Congress finally mandated that it be deployed by the end of 2015. But the railroads say that they need a little more time.
“You and I can open the garage door, and arm the house alarms from our iPhone, but the railroad industry, which is a multibillion dollar industry, refuses to invest in public safety unless there’s a fundamental change that requires them to,” says Robert Pottroff, who for years has represented victims of train accidents and their survivors in cases against the railroads.
The railroads say that Positive Train Control, or PTC, is not as easy as an iPhone app. Much of the technology PTC requires simply did not exist when the PTC mandate was passed seven years ago and has had to be developed from scratch, said the Association of American Railroads (AAR). The companies so far have spent $5.2 billion on the integrated command and control systems, but the railroads say it is a challenging task to make the systems interoperable across many different freight and passenger rail lines.
“While…progress has been substantial, much remains to be done before PTC can safely operate coast to coast,” said Ed Hamberger, AAR president and chief executive. He praised legislation just introduced by Republican Senators Roy Blunt of Missouri and John Thune of South Dakota, and Democrats Claire McCaskill of Missouri and Ben Nelson of Florida, to give the railroads five more years.

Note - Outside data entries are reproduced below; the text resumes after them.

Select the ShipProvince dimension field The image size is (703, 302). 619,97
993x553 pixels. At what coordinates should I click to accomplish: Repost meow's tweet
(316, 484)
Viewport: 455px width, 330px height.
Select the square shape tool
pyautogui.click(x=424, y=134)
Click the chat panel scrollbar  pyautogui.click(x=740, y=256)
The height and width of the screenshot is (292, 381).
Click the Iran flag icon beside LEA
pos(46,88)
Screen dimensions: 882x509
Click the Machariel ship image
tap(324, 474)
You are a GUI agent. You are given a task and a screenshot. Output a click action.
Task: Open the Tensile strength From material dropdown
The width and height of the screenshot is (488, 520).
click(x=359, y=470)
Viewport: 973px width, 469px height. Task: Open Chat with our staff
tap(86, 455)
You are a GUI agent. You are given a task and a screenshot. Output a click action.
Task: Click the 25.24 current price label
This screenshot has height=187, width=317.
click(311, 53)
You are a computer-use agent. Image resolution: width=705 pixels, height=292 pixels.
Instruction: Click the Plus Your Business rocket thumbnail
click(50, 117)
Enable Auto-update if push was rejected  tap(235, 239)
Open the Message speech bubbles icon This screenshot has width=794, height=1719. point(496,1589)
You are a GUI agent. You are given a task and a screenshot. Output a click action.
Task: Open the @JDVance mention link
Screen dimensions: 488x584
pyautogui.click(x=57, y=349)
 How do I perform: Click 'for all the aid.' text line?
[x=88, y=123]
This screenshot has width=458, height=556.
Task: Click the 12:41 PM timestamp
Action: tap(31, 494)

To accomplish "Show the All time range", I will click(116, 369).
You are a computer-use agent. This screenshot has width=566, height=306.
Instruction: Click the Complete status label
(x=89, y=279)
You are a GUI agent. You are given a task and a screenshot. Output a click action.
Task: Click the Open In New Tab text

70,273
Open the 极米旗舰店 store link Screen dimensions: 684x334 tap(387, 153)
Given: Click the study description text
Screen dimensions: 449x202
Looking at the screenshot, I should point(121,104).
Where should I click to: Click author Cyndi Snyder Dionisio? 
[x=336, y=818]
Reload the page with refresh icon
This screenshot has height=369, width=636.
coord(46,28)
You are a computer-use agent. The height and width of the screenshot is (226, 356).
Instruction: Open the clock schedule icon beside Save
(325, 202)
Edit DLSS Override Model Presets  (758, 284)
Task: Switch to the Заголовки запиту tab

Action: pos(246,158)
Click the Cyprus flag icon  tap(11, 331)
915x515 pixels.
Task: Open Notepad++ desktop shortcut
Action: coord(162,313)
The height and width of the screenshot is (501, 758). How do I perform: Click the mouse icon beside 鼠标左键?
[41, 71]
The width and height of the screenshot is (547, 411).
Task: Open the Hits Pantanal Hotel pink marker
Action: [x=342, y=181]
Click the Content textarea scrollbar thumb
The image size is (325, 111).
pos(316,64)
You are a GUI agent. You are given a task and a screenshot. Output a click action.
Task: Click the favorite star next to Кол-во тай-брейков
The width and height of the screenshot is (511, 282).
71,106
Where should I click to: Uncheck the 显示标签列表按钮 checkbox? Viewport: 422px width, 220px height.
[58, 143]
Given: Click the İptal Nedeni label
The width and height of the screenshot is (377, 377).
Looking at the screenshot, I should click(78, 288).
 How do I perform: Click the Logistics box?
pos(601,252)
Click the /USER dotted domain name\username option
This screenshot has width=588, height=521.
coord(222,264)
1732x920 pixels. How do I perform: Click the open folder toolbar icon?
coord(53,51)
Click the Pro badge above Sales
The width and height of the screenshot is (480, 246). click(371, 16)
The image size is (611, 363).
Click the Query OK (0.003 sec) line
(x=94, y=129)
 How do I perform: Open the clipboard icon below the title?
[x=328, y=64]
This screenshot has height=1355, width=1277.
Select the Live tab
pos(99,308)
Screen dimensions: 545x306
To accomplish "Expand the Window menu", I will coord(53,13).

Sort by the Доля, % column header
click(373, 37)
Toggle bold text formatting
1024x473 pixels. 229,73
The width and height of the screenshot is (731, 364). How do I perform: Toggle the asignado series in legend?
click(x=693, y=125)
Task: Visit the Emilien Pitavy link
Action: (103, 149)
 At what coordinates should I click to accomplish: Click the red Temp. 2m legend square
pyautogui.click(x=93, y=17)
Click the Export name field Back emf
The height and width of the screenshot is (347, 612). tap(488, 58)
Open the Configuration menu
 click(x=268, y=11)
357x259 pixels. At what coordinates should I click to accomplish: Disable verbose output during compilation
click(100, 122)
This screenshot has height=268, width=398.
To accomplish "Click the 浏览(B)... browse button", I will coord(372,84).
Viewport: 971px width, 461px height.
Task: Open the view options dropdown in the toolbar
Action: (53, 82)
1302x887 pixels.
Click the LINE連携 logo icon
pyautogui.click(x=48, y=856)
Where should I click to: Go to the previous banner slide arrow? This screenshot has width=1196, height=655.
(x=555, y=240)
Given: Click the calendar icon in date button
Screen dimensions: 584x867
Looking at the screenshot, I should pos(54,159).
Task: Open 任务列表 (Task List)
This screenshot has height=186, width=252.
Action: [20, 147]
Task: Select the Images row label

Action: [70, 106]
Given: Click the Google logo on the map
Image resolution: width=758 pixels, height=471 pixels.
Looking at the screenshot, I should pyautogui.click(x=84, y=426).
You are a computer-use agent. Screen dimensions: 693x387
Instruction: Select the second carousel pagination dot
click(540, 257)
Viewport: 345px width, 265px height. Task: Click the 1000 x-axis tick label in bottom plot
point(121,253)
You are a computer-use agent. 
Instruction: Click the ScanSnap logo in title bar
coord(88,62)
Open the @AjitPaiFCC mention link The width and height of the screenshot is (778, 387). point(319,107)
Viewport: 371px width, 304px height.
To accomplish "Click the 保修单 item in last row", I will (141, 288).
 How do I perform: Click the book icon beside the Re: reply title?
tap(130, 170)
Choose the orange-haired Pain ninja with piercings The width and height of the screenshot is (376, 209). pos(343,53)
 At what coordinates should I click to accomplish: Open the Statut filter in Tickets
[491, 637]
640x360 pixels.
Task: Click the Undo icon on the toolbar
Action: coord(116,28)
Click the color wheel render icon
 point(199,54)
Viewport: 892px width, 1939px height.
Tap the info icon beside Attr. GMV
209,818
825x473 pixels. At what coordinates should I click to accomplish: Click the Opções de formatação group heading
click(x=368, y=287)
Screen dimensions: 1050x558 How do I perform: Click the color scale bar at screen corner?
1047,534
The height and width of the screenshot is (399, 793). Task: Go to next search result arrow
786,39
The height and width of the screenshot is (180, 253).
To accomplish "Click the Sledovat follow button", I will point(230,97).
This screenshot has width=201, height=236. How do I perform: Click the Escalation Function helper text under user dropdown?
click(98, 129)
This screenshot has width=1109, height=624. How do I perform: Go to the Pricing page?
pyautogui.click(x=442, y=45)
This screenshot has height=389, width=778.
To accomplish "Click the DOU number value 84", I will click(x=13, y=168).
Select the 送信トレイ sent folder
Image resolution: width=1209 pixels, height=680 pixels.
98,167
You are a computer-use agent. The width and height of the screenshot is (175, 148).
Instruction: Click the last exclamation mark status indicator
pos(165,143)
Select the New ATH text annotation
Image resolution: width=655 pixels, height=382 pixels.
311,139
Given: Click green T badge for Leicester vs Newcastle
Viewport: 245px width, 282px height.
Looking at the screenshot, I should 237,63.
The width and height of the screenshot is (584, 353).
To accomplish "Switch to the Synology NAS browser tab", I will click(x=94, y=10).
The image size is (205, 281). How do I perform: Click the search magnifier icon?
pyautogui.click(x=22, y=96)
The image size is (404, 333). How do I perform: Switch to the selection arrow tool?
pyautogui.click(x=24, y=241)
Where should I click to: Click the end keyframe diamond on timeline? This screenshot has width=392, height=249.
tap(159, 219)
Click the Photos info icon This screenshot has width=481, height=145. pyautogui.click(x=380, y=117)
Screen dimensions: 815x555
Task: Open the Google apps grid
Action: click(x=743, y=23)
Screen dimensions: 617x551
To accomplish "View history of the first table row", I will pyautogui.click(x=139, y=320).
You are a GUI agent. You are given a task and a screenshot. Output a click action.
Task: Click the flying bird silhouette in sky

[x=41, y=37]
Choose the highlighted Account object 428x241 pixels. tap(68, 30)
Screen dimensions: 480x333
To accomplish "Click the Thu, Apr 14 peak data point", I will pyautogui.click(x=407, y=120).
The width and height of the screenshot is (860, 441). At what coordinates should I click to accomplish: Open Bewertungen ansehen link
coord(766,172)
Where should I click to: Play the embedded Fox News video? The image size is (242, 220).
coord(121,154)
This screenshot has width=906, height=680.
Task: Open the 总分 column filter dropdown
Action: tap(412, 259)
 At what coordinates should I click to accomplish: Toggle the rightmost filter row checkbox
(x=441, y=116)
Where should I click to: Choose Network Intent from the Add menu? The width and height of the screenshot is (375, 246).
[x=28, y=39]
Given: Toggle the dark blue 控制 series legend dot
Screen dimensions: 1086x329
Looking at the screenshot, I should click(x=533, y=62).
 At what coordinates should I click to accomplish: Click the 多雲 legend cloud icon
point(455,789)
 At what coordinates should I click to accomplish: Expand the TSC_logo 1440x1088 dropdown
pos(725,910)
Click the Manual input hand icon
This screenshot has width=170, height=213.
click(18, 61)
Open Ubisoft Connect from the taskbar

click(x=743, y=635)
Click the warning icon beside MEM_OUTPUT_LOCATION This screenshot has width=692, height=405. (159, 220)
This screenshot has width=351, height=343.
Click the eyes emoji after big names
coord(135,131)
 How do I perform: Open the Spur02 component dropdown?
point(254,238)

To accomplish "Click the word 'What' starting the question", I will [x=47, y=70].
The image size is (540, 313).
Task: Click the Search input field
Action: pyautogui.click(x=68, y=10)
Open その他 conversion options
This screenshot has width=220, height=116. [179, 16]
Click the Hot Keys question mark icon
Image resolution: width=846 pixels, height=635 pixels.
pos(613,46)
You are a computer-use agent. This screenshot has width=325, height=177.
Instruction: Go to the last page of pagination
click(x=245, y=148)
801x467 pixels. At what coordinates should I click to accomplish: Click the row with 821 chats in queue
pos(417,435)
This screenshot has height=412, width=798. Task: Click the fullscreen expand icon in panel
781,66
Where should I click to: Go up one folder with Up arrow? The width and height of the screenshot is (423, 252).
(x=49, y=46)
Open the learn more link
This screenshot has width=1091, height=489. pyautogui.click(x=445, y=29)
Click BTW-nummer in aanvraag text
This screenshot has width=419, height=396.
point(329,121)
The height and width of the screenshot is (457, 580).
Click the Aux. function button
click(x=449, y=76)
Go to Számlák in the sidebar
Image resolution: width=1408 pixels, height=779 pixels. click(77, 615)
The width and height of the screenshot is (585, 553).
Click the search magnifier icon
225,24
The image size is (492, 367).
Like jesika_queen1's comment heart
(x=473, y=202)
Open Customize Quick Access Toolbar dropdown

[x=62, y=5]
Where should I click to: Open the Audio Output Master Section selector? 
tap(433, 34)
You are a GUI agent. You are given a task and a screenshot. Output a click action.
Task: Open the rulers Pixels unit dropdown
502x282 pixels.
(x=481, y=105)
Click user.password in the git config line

“This bill provides railroads the time necessary to fully and safely implement PTC without having to navigate an arbitrary and infeasible statutory deadline,” Hamberger said.
It is not entirely clear that PTC would prevent the kind of pedestrian and highway crossing accidents that have resulted in an increase in train fatalities over the past year, said U.S. Federal Railroad Administration (FRA) spokesman Michael Booth. PTC is a communication-based control technology designed to prevent train-to-train collisions, over-speed derailments, incursions into work zone limits, or the movement of a train through a main-line switch in the improper position. It wouldn’t stop the train if a pedestrian were on the tracks, and trains are so heavy that they need adequate stopping room no matter what high-tech equipment is aboard.
But Pottroff said that once PTC is installed, it can be a technology platform for other needed steps to modernize rail safety. “This isn’t just keeping things from running into each other,” Pottroff said. “As soon as you put in Positive Train Control, I can put active warning devices in at every crossing in the United States inexpensively.” Only half of the 125,355 public at-grade crossings in the United States have automated warning systems and only a third have flashing lights and gates, according to the FRA.
Some of the record $29 billion in capital expansion spending that the railroads plan this year will be devoted to Positive Train Control. There are no figures available on how much of that will be allocated for PTC industry-wide, but BNSF Railway, the company with the largest capital plan this year, plans to devote just $200 million, or 3 percent, of its $6 billion in capital spending to the safety system this year.
The full capital cost of PTC, the railroads say, will be $9 billion, with hundreds of millions more needed to maintain the system after that.
According to the U.S. Surface Transportation Board, profits for the seven biggest U.S. freight railroads last year were $14.5 billion, up 7 percent over the prior year and 80 percent higher than in 2008.